The Nigerian Financial Intelligence Unit has exposed the alleged funding of terrorist activities in Nigeria by the Indigenous People of Biafra, bandits, and other terror groups through global crowdfunding and on sports betting platforms.

The financial intelligence unit revealed how IPOB received funds through affiliates in 22 countries that have registered at least 27 entities under the group’s name.

The NFIU noted that seven of the registrations were made in the United States, while six were in the United Kingdom.

It added that over $160,000 raised by IPOB through crowd-funding was funnelled to transmission, media and broadcasting companies in Bulgaria, South Africa, and the UK.

It added that “The analysis further indicates that the group (IPOB) has several bank accounts in different countries where funds are being received from various contributors with the narrations ‘monthly dues, services and for ESN,’ among others, then later disbursed for various operations.”

Details of the development were revealed in a newsletter by the NFIU’s Counter-Financing of Terrorism Department obtained by our correspondent on Tuesday.

It added, “The analysis profiled the leader of the group, his addresses and mobile numbers abroad, with other 53 other individuals associated with the dissident group.

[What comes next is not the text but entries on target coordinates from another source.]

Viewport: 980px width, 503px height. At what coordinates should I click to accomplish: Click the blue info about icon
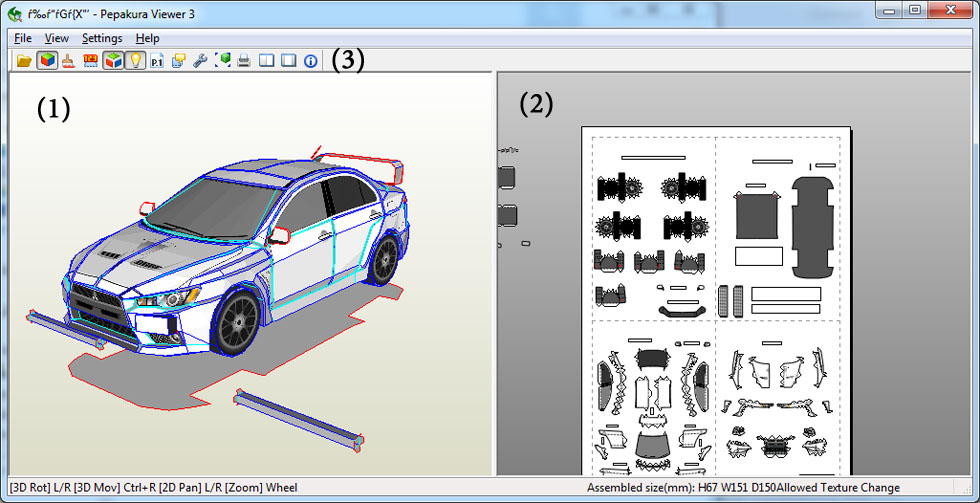click(x=310, y=61)
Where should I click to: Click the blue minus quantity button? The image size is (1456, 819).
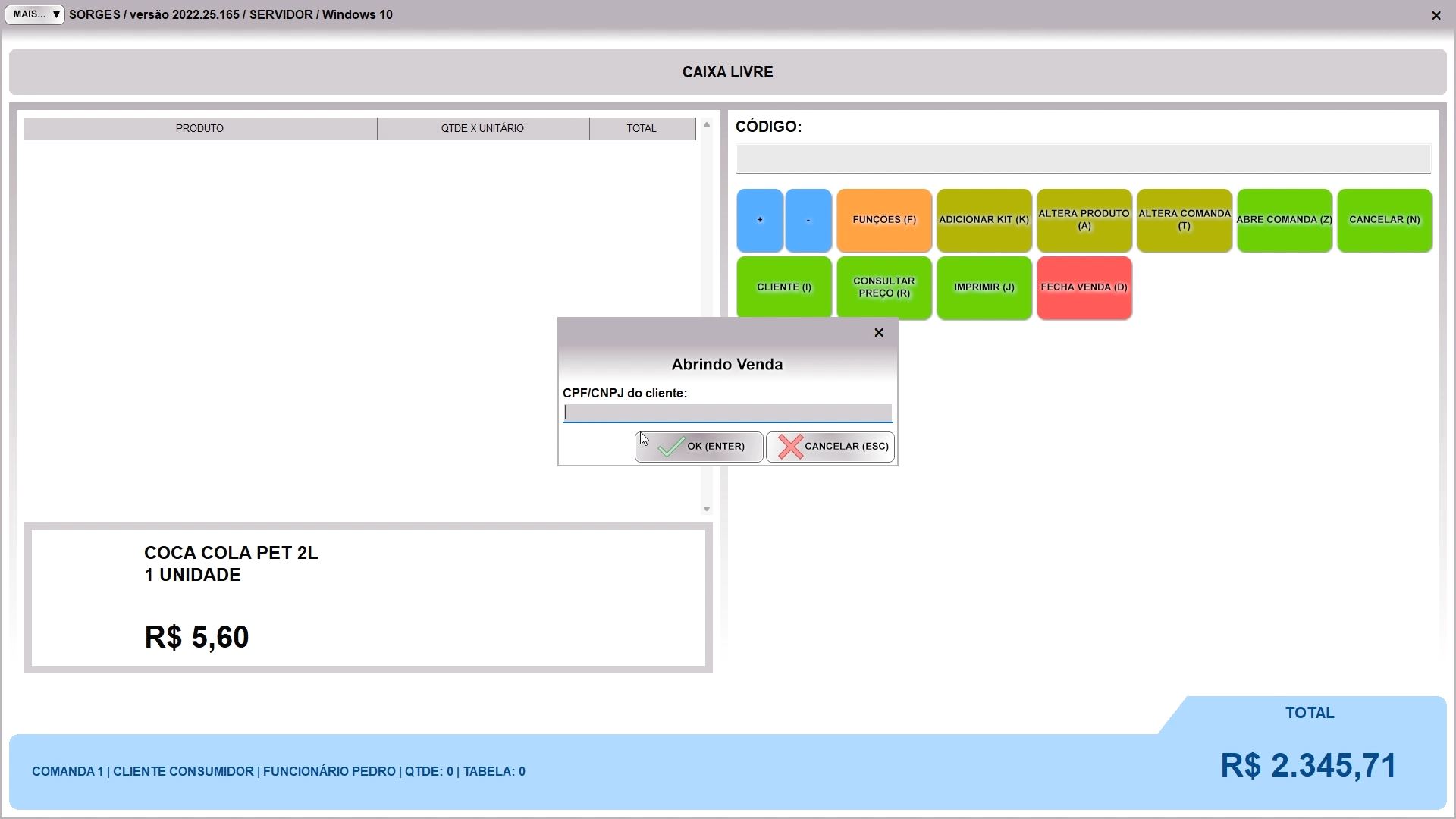808,220
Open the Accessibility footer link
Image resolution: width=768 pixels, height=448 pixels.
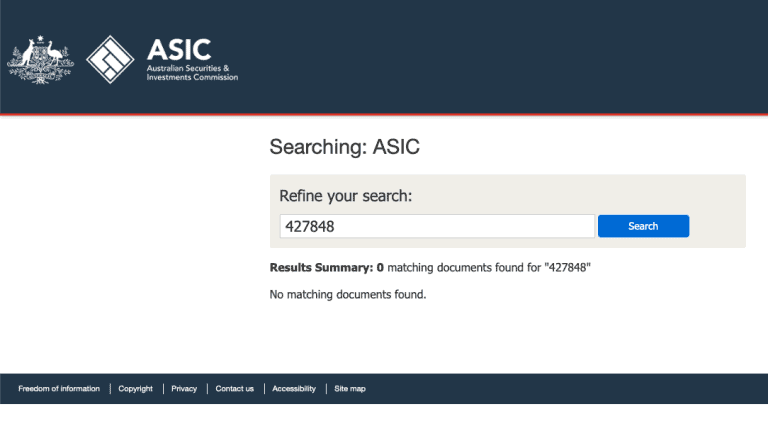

The report was forwarded to law enforcement for further investigation.”

The NFIU further revealed that a betting platform simply identified as ‘XC’, filed a suspicious transaction report on a 24-year Nigerian customer from North-Central, Nigeria.

“This 24-year-old from Nigeria’s North-Central region received over N350,000 in his betting wallet, believed to be ransom money from a kidnapping,” the NFIU said.

In another case, the financial intelligence unit exposed a terrorist attempting to evade being detected; it noted that the individual made structured cash withdrawals from different Automated Teller Machines and purchased flight tickets to high-risk areas using credit cards.

The NFIU explained that whenever the individual exceeded his withdrawal limit, he would adopt alternative methods of travel.

“The terrorist then attempted suspicious transfers exceeding €1,000 to a local charity with potential links to terrorism. These transactions, along with others for luxury goods and escort services, raised red flags,” the newsletter stated

The NFIU further urged law enforcement agencies to investigate transactions by individuals linked to known terrorists or financiers; unauthorised tax collection or forced donations in terrorism-prone areas, and Bureau de Change operators facilitating transfers within suspected networks.

Other areas the unit wants security agencies to beam their searchlights are multiple cash deposits in bank accounts; Point of Sale operators receiving large deposits followed by cash withdrawals; money transfers from Nigeria to high-risk countries; recruitment of individuals to open multiple bank accounts; and financial transfers to charities linked to terrorism.